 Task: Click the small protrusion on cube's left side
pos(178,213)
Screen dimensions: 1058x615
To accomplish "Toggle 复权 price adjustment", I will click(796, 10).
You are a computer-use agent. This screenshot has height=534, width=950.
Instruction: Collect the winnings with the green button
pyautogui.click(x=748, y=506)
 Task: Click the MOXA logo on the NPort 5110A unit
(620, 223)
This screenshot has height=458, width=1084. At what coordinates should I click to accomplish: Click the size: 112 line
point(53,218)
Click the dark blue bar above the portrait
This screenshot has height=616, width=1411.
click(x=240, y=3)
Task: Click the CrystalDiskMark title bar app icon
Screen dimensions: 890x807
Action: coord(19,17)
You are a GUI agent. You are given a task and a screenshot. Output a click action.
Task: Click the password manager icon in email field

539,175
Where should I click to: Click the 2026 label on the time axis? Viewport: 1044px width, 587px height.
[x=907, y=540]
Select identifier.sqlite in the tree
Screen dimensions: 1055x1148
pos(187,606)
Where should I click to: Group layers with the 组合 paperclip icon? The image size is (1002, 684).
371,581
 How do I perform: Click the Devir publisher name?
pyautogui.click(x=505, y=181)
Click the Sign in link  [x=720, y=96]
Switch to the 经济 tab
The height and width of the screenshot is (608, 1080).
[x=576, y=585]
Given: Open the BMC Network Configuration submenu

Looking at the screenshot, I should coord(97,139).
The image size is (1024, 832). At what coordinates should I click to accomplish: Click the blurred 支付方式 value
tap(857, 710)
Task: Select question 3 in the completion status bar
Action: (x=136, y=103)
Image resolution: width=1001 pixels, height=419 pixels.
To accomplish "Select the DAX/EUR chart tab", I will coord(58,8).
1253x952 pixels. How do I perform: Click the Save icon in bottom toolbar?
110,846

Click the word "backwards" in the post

** Exercise **
A faithful, word-for-word transcription of the data above is required.

** Solution to the exercise **
 Task: Click the small protrusion on cube's left side
pos(178,213)
Screen dimensions: 1058x615
To accomplish "Toggle 复权 price adjustment", I will click(796, 10).
You are a computer-use agent. This screenshot has height=534, width=950.
Instruction: Collect the winnings with the green button
pyautogui.click(x=748, y=506)
 Task: Click the MOXA logo on the NPort 5110A unit
(620, 223)
This screenshot has height=458, width=1084. At what coordinates should I click to accomplish: Click the size: 112 line
point(53,218)
Click the dark blue bar above the portrait
This screenshot has height=616, width=1411.
click(x=240, y=3)
Task: Click the CrystalDiskMark title bar app icon
Screen dimensions: 890x807
Action: coord(19,17)
You are a GUI agent. You are given a task and a screenshot. Output a click action.
Task: Click the password manager icon in email field

539,175
Where should I click to: Click the 2026 label on the time axis? Viewport: 1044px width, 587px height.
[x=907, y=540]
Select identifier.sqlite in the tree
Screen dimensions: 1055x1148
pos(187,606)
Where should I click to: Group layers with the 组合 paperclip icon? The image size is (1002, 684).
371,581
 How do I perform: Click the Devir publisher name?
pyautogui.click(x=505, y=181)
Click the Sign in link  [x=720, y=96]
Switch to the 经济 tab
The height and width of the screenshot is (608, 1080).
[x=576, y=585]
Given: Open the BMC Network Configuration submenu

Looking at the screenshot, I should coord(97,139).
The image size is (1024, 832). At what coordinates should I click to accomplish: Click the blurred 支付方式 value
tap(857, 710)
Task: Select question 3 in the completion status bar
Action: (x=136, y=103)
Image resolution: width=1001 pixels, height=419 pixels.
To accomplish "Select the DAX/EUR chart tab", I will coord(58,8).
1253x952 pixels. How do I perform: Click the Save icon in bottom toolbar?
110,846

Click the word "backwards" in the post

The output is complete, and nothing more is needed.